▶ Assignment: Report, from the records below, every line where the word "will" appears.

▶ Extracted entries:
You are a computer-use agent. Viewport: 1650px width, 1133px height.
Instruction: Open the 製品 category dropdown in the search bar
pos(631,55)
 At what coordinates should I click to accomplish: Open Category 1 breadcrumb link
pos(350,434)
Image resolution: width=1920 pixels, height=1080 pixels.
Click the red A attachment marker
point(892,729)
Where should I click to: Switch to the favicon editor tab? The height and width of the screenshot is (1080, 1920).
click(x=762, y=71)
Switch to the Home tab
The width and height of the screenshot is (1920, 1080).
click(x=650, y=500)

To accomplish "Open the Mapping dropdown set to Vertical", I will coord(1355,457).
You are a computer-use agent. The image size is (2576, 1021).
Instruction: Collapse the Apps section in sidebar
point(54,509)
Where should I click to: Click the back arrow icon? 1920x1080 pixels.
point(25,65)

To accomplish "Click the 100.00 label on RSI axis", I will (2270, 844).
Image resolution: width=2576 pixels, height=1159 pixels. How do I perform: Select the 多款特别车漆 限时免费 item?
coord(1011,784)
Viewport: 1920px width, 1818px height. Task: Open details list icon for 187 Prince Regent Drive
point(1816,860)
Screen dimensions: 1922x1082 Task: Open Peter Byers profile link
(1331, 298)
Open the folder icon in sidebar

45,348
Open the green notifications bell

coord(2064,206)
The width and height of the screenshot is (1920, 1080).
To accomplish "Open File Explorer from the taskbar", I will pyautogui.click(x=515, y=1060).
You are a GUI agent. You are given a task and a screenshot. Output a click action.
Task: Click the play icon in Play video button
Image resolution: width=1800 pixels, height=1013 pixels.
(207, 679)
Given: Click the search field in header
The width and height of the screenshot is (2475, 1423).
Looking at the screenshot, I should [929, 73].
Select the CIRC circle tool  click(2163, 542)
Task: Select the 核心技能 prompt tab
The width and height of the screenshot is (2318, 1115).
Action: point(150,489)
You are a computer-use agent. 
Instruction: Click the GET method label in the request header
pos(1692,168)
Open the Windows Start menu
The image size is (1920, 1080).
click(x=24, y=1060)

▶ Output below:
To accomplish "Open the Mapping dropdown set to Vertical", I will coord(1355,457).
To accomplish "Click the 100.00 label on RSI axis", I will (2270, 844).
To accomplish "Open File Explorer from the taskbar", I will pyautogui.click(x=515, y=1060).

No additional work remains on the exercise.